INSTRUCTIONS FOR THE TASK – Reproduce the listing below word for word, keeping every line in its original order.

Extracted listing
◆ ◆ ◆
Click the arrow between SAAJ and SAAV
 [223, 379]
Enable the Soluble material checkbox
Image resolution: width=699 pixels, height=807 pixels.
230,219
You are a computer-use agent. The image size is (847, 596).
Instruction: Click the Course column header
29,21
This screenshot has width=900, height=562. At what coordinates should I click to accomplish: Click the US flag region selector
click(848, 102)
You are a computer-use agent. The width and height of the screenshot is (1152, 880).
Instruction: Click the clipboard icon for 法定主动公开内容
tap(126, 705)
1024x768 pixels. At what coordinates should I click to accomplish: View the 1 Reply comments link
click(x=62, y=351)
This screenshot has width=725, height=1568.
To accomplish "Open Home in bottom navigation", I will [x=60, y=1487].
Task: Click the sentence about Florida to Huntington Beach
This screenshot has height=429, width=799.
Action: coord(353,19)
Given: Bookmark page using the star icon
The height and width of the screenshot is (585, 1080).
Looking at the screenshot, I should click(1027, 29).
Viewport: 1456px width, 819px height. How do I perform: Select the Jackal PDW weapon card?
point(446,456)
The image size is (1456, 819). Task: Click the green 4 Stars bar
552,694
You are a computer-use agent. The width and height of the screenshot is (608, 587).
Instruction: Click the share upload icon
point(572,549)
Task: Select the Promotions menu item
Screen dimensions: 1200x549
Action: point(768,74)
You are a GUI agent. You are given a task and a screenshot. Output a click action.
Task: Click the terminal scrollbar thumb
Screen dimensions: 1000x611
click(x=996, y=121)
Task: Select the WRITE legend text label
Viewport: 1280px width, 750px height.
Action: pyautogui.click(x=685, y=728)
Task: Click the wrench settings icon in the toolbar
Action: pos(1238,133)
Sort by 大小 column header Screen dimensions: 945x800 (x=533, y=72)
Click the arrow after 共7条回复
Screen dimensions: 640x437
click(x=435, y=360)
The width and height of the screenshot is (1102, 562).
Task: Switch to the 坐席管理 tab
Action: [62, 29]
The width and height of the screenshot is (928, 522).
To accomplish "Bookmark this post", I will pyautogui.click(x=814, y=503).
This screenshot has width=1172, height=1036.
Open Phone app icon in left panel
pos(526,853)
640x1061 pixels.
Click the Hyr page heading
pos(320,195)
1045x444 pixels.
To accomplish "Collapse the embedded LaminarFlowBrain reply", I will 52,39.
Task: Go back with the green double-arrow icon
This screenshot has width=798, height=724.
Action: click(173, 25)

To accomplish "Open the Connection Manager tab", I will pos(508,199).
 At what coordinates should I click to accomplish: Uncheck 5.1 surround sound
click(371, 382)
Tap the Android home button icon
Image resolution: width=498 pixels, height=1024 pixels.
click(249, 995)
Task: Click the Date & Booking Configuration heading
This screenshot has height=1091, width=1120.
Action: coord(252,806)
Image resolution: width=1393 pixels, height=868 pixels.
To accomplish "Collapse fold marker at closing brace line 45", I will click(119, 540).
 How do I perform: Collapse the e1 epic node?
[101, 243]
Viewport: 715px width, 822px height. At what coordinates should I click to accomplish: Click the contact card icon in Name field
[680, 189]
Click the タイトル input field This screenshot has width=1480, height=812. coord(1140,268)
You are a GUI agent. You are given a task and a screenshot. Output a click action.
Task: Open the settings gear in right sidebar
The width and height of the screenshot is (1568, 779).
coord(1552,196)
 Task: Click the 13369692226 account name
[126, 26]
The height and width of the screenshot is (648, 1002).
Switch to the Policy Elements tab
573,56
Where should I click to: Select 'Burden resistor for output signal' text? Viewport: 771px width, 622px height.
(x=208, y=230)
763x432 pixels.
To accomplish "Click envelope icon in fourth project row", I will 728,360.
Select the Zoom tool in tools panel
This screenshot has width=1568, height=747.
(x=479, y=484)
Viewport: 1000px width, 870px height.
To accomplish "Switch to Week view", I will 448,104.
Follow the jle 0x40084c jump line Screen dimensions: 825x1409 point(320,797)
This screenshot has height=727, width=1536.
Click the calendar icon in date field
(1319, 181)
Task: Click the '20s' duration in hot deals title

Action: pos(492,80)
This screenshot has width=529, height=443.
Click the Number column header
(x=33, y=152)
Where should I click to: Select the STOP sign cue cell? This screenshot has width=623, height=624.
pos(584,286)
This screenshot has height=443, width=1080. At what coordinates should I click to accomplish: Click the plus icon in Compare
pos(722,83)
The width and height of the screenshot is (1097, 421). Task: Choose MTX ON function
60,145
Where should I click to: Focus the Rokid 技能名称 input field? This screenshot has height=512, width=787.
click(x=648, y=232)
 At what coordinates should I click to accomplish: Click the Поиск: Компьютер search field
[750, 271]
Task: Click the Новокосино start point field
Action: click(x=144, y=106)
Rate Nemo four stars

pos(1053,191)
◆ ◆ ◆
EXERCISE RESULT –
Click the arrow between SAAJ and SAAV
 [223, 379]
Enable the Soluble material checkbox
Image resolution: width=699 pixels, height=807 pixels.
230,219
You are a computer-use agent. The image size is (847, 596).
Instruction: Click the Course column header
29,21
This screenshot has width=900, height=562. At what coordinates should I click to accomplish: Click the US flag region selector
click(848, 102)
You are a computer-use agent. The width and height of the screenshot is (1152, 880).
Instruction: Click the clipboard icon for 法定主动公开内容
tap(126, 705)
1024x768 pixels. At what coordinates should I click to accomplish: View the 1 Reply comments link
click(x=62, y=351)
This screenshot has width=725, height=1568.
To accomplish "Open Home in bottom navigation", I will [x=60, y=1487].
Task: Click the sentence about Florida to Huntington Beach
This screenshot has height=429, width=799.
Action: coord(353,19)
Given: Bookmark page using the star icon
The height and width of the screenshot is (585, 1080).
Looking at the screenshot, I should click(1027, 29).
Viewport: 1456px width, 819px height. How do I perform: Select the Jackal PDW weapon card?
point(446,456)
The image size is (1456, 819). Task: Click the green 4 Stars bar
552,694
You are a computer-use agent. The width and height of the screenshot is (608, 587).
Instruction: Click the share upload icon
point(572,549)
Task: Select the Promotions menu item
Screen dimensions: 1200x549
Action: point(768,74)
You are a GUI agent. You are given a task and a screenshot. Output a click action.
Task: Click the terminal scrollbar thumb
Screen dimensions: 1000x611
click(x=996, y=121)
Task: Select the WRITE legend text label
Viewport: 1280px width, 750px height.
Action: pyautogui.click(x=685, y=728)
Task: Click the wrench settings icon in the toolbar
Action: pos(1238,133)
Sort by 大小 column header Screen dimensions: 945x800 (x=533, y=72)
Click the arrow after 共7条回复
Screen dimensions: 640x437
click(x=435, y=360)
The width and height of the screenshot is (1102, 562).
Task: Switch to the 坐席管理 tab
Action: [62, 29]
The width and height of the screenshot is (928, 522).
To accomplish "Bookmark this post", I will pyautogui.click(x=814, y=503).
This screenshot has width=1172, height=1036.
Open Phone app icon in left panel
pos(526,853)
640x1061 pixels.
Click the Hyr page heading
pos(320,195)
1045x444 pixels.
To accomplish "Collapse the embedded LaminarFlowBrain reply", I will 52,39.
Task: Go back with the green double-arrow icon
This screenshot has width=798, height=724.
Action: click(173, 25)

To accomplish "Open the Connection Manager tab", I will pos(508,199).
 At what coordinates should I click to accomplish: Uncheck 5.1 surround sound
click(371, 382)
Tap the Android home button icon
Image resolution: width=498 pixels, height=1024 pixels.
click(249, 995)
Task: Click the Date & Booking Configuration heading
This screenshot has height=1091, width=1120.
Action: coord(252,806)
Image resolution: width=1393 pixels, height=868 pixels.
To accomplish "Collapse fold marker at closing brace line 45", I will click(119, 540).
 How do I perform: Collapse the e1 epic node?
[101, 243]
Viewport: 715px width, 822px height. At what coordinates should I click to accomplish: Click the contact card icon in Name field
[680, 189]
Click the タイトル input field This screenshot has width=1480, height=812. coord(1140,268)
You are a GUI agent. You are given a task and a screenshot. Output a click action.
Task: Open the settings gear in right sidebar
The width and height of the screenshot is (1568, 779).
coord(1552,196)
 Task: Click the 13369692226 account name
[126, 26]
The height and width of the screenshot is (648, 1002).
Switch to the Policy Elements tab
573,56
Where should I click to: Select 'Burden resistor for output signal' text? Viewport: 771px width, 622px height.
(x=208, y=230)
763x432 pixels.
To accomplish "Click envelope icon in fourth project row", I will 728,360.
Select the Zoom tool in tools panel
This screenshot has width=1568, height=747.
(x=479, y=484)
Viewport: 1000px width, 870px height.
To accomplish "Switch to Week view", I will 448,104.
Follow the jle 0x40084c jump line Screen dimensions: 825x1409 point(320,797)
This screenshot has height=727, width=1536.
Click the calendar icon in date field
(1319, 181)
Task: Click the '20s' duration in hot deals title

Action: pos(492,80)
This screenshot has width=529, height=443.
Click the Number column header
(x=33, y=152)
Where should I click to: Select the STOP sign cue cell? This screenshot has width=623, height=624.
pos(584,286)
This screenshot has height=443, width=1080. At what coordinates should I click to accomplish: Click the plus icon in Compare
pos(722,83)
The width and height of the screenshot is (1097, 421). Task: Choose MTX ON function
60,145
Where should I click to: Focus the Rokid 技能名称 input field? This screenshot has height=512, width=787.
click(x=648, y=232)
 At what coordinates should I click to accomplish: Click the Поиск: Компьютер search field
[750, 271]
Task: Click the Новокосино start point field
Action: click(x=144, y=106)
Rate Nemo four stars

pos(1053,191)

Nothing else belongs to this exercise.